**Problem requirements**: Please return every line from the entries that has the string "Open" in it.

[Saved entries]
· · ·
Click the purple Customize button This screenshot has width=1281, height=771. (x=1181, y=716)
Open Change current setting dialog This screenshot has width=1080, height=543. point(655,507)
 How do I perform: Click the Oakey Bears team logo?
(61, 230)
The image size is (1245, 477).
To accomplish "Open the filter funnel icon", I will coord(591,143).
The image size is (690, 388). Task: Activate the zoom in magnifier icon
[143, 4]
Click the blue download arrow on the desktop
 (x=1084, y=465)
· · ·
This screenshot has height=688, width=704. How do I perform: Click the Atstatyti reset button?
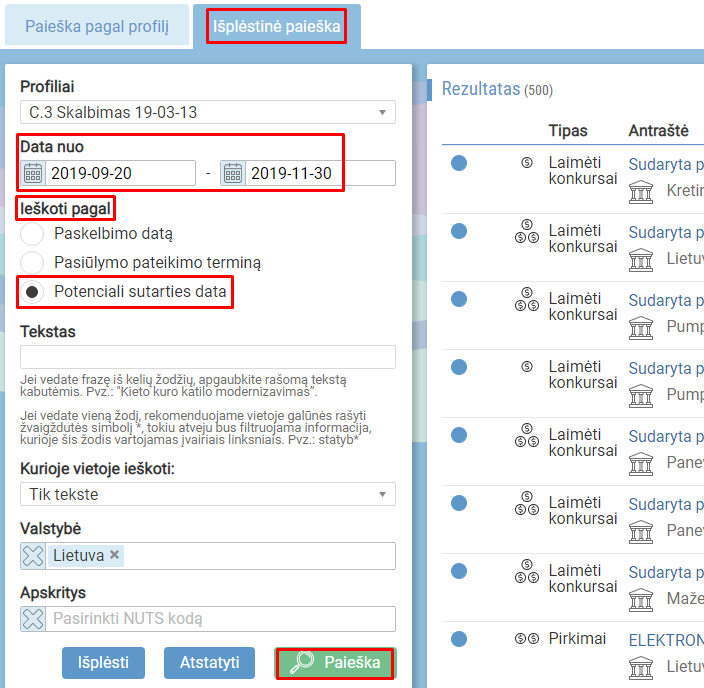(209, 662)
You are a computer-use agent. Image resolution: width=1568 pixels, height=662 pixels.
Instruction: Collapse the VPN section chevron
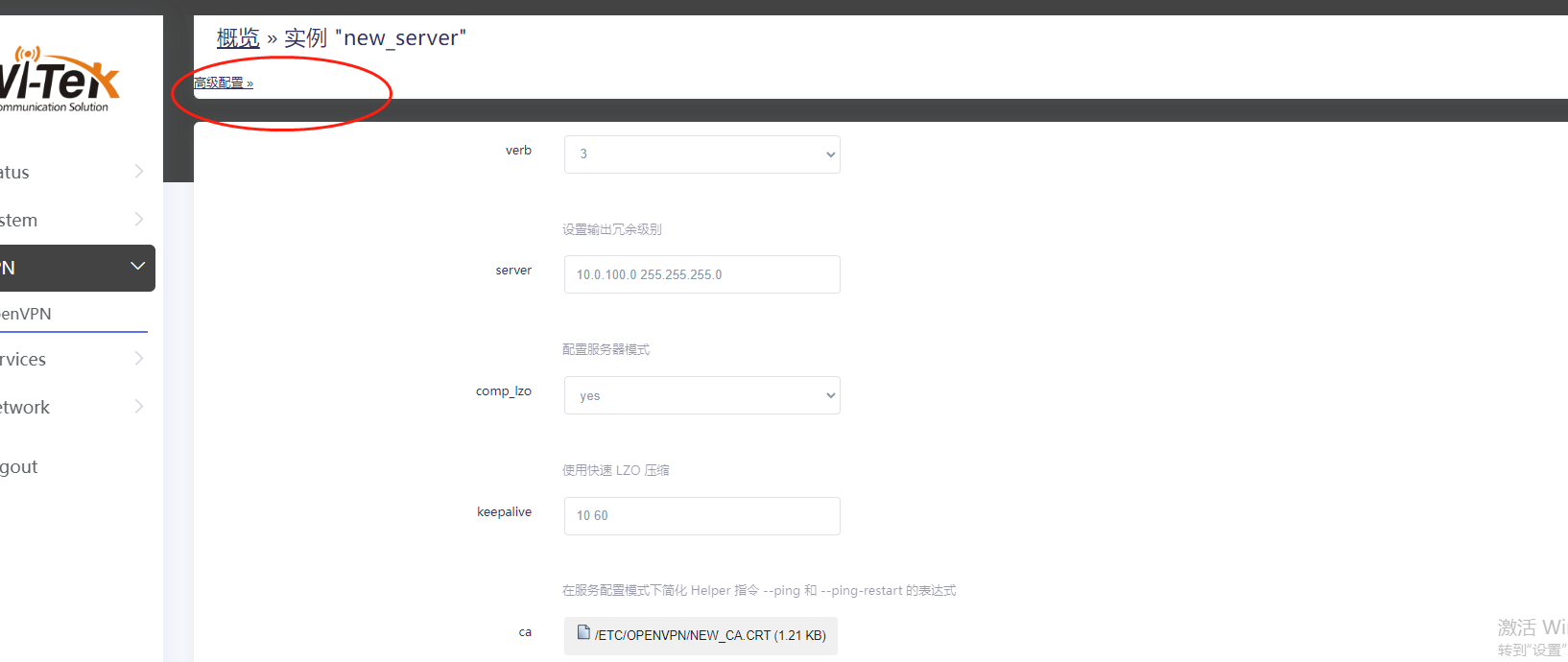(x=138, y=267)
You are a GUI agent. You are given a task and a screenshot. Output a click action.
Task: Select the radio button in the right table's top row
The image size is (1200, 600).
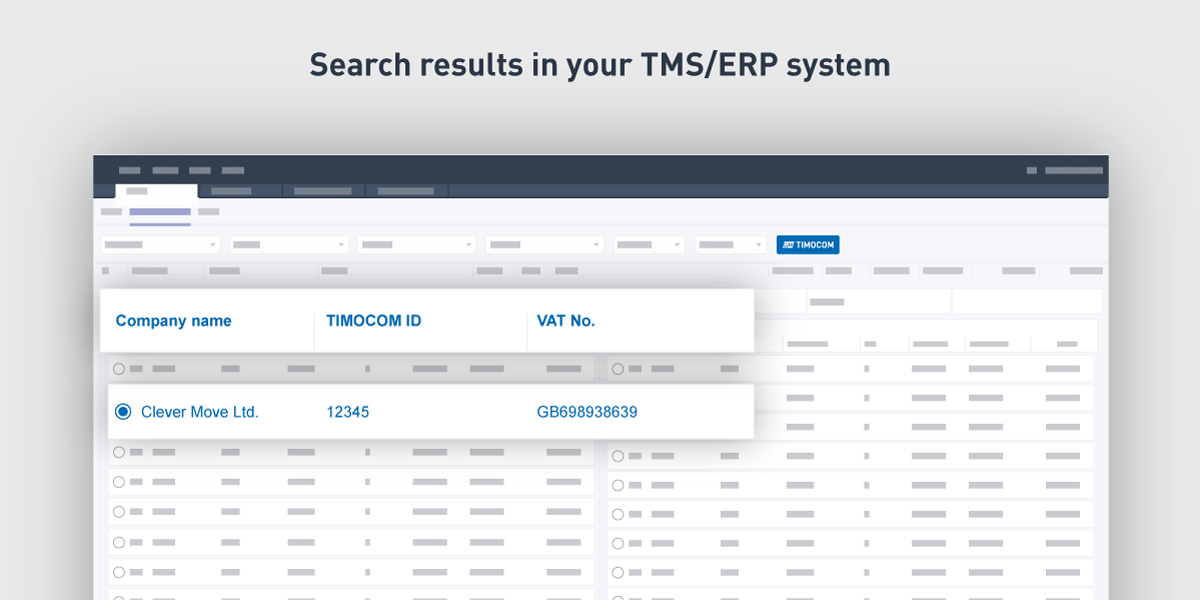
· · ·
**Response area**:
Open Change current setting dialog This screenshot has width=1080, height=543. point(655,507)
To accomplish "Open the filter funnel icon", I will coord(591,143).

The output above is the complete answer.